Another aspect of this green transport technology becoming normalised is the mounting evidence that it works. When you see logistics giants like UPS and FedEx using electric vans you know the due diligence has been done and that it has been extremely thorough. Delivery is the core business of these firms; they are not going to risk it being undermined by unproven technology. Other businesses can now look at these pioneers, many of which are several years into their alternative fuel vehicle programmes, and safely conclude that the approach makes both technological and economic sense.
The second major lesson is for policymakers, who, as I have argued time and again, remain obsessed with pushing green consumer technologies at the expense of business technologies that can deliver greater environmental and economic benefits at a lower cost.

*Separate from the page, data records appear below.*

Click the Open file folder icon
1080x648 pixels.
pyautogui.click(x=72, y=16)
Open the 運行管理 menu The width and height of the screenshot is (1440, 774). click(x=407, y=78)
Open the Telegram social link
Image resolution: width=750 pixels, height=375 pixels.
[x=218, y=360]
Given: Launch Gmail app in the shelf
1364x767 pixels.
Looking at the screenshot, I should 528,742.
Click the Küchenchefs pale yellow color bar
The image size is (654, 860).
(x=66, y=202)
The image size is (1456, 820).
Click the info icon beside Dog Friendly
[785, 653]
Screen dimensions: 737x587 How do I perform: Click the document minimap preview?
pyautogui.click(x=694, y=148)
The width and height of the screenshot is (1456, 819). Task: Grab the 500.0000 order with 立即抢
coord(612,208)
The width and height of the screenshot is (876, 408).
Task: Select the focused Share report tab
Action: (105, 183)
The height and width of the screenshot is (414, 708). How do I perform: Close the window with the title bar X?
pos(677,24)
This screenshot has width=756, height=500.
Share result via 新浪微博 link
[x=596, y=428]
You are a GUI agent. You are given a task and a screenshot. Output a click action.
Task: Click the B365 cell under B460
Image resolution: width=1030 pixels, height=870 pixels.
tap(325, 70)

Drawing on the example provided once again by the IT industry, it is worth recalling that it was businesses and schools that first pushed the use of computers into the mainstream, providing the springboard from which the technology then made it into the home. This is the approach governments should be seeking to emulate with alternative fuelled vehicles (not to mention solar panels, smart meters, and most other low-carbon technologies).
It would be far more cost effective to focus on providing the incentives and infrastructure needed to convert delivery and taxi fleets to zero emission technologies than the current approach of trying to support every aspect of this emerging market. You would realise greater economies of scale, you could better target the new recharging and refuelling technologies you would need, you would deliver rapid improvements in air quality in congested city centres, you would provide a guaranteed market that would help manufacturers to reduce costs and, best of all, the technology would become highly visible, accelerating the vital process of normalisation. Anyone driving or, more importantly, taking a taxi would experience the benefits of zero emission vehicles invariably encouraging more consumer adoption of the technology.
There are already some attractive tax breaks and grants available to companies switching to electric cars or vans, but the government should now double down on this trend and properly investigate how to ensure businesses outside of W1 can also take advantage of green fleets.
Finally, there is a broader macro-economic lesson for investors, businesses and governments contained in both my walk to work and the AA's startling figures showing that UK fuel demand is on the slide. The likelihood remains that the drastic surge in car ownership being experienced in emerging markets means global demand for oil will continue to rise for the foreseeable future. But the increasingly rapid improvement in fuel efficiency and the transition to alternative fuel vehicles proves that countries can push fuel demand into reverse. As the IT revolution proved, technological transitions can happen remarkably quickly when a new product, such as a computer or an electric car, prove that they offer cost and performance benefits over the incumbent technology.
Investors, businesses, and governments all need to be aware that there is a real and present risk that new technologies could result in falling demand for fossil fuels. And if they need a reminder they could do worse than walk through central London of a morning.